In contrast, Tableau focuses on more advanced visual analytics and customisation, creating highly interactive and visually compelling presentations. 

“The course itself has given me a better understanding of the tools and techniques available, and this led to me using Tableau, where I was able to load a dataset with all of my required information and then produce visualisations once I added the required filters." - Imran Ayad, Data Analyst, Visa

Both tools streamline data processing by enabling users to derive insights swiftly and make informed decisions efficiently, even those with no data analysis experience. 

RECOMMENDED READING:  5 Crucial Data and AI Skills That Will Advance Your Career

Woman sat at computer that is showing data visualisations

4. Natural language processing (NLP)

Natural language processing (NLP) is a branch of artificial intelligence focused on enabling machines to understand, interpret, and generate human language.

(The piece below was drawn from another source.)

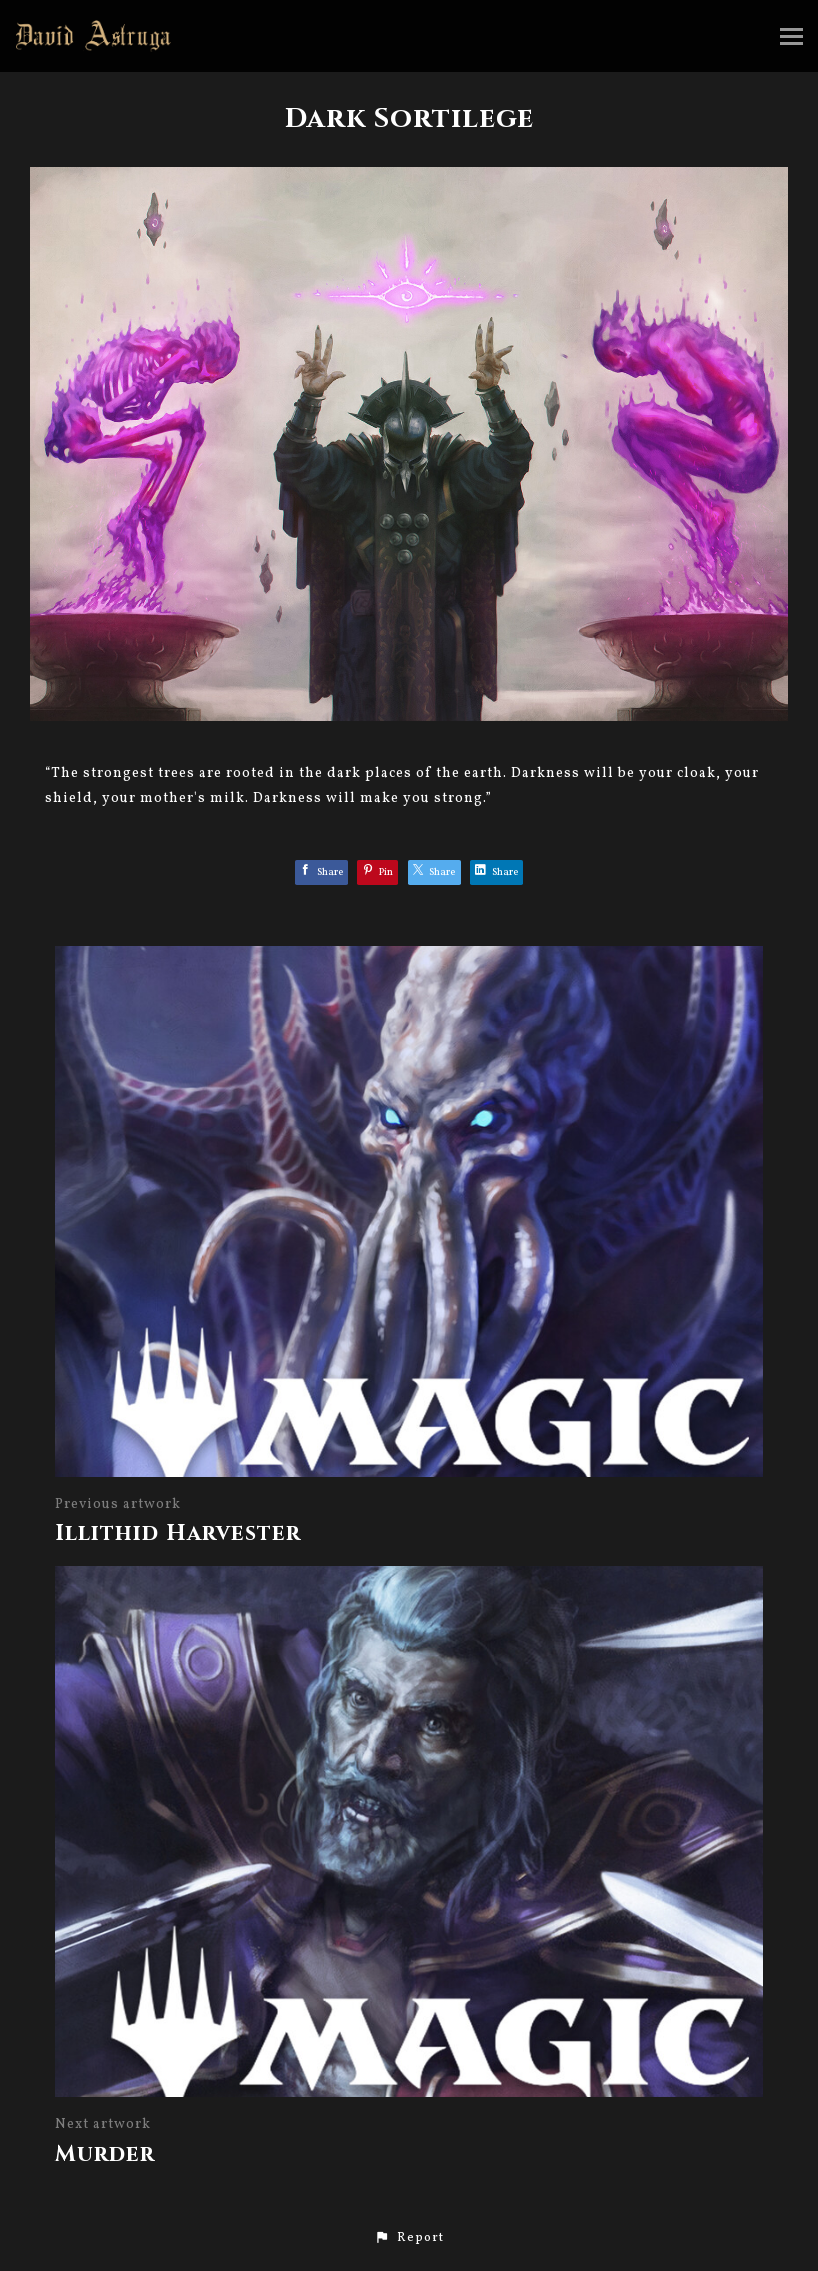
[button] (408, 2238)
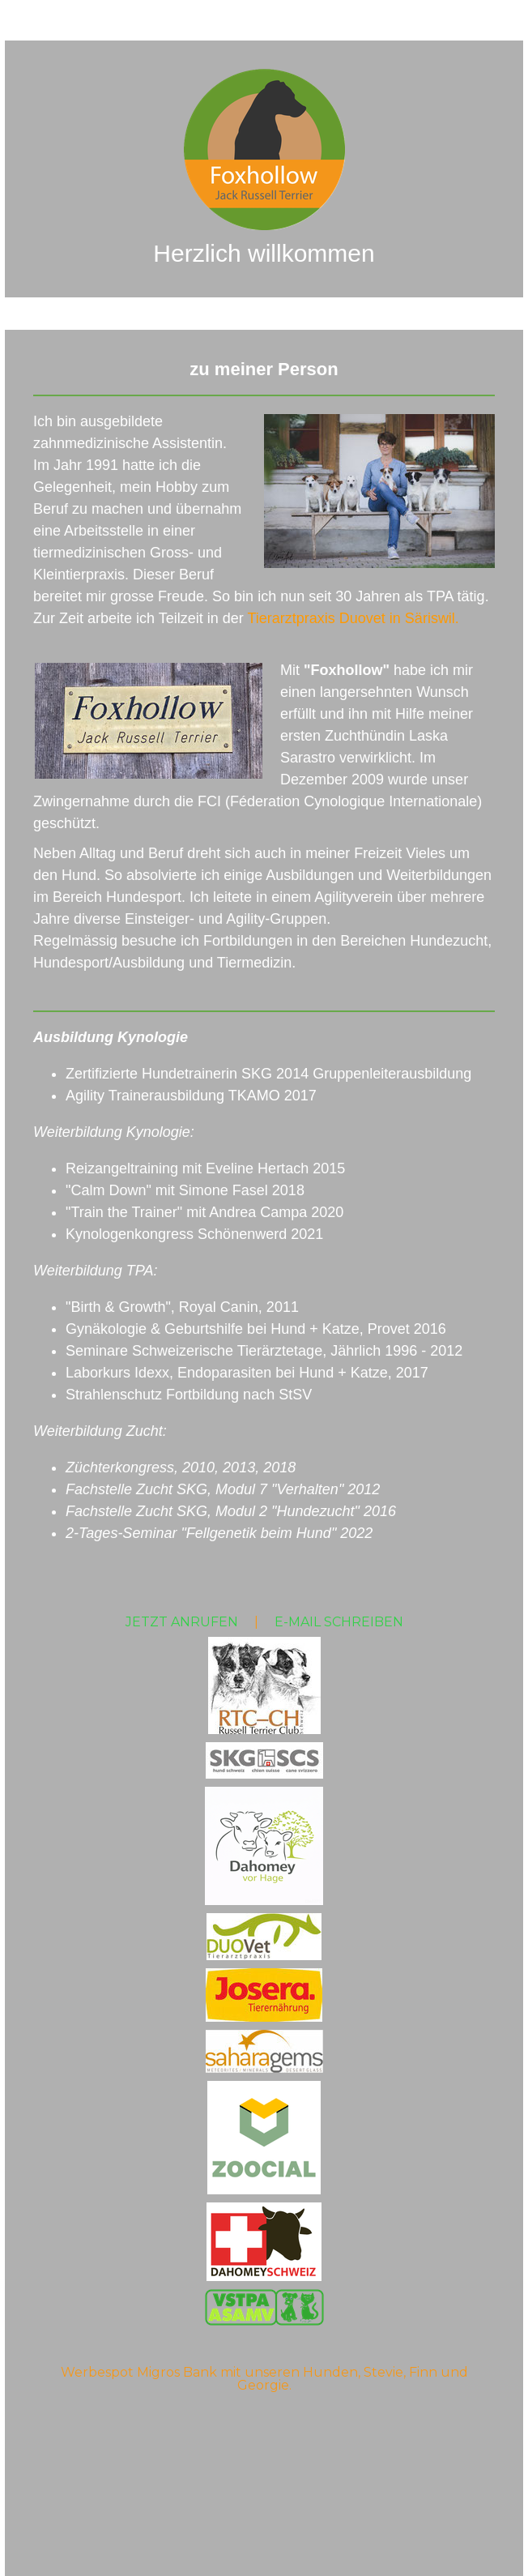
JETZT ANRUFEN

NLP algorithms process and analyse large volumes of textual data, identifying key insights and patterns that would be challenging or time-consuming for humans to uncover manually.

By automating these tasks, NLP significantly reduces data processing time, enabling organisations to handle vast amounts of text data and use the insights effectively. 

NLP achieves this efficiency through various techniques, including machine learning models like neural networks, deep learning, statistical methods, and rule-based algorithms. 

In business and research, NLP is increasingly used to sift through customer feedback, analyse social media trends, and automate content moderation.

Louise Baird, Lead People Analytics Manager at Marks & Spencer, applied her expertise in Natural Language Processing (NLP) to process a routine employee engagement survey. 

Typically, such surveys sent to Marks & Spencer’s 60,000 employees would require manual reading for analysis. By using NLP, Louise automated this process, reducing the time required for analysis by 60%.

A hand hovering over an electronic tablet that is showing a survey on the screen


Leveraging advanced tools like Python, SQL, Microsoft Power BI, Tableau, and Natural Language Processing (NLP) can revolutionise data processing efficiency. These technologies automate complex tasks, drastically reducing processing times and empowering organisations to quickly derive actionable insights.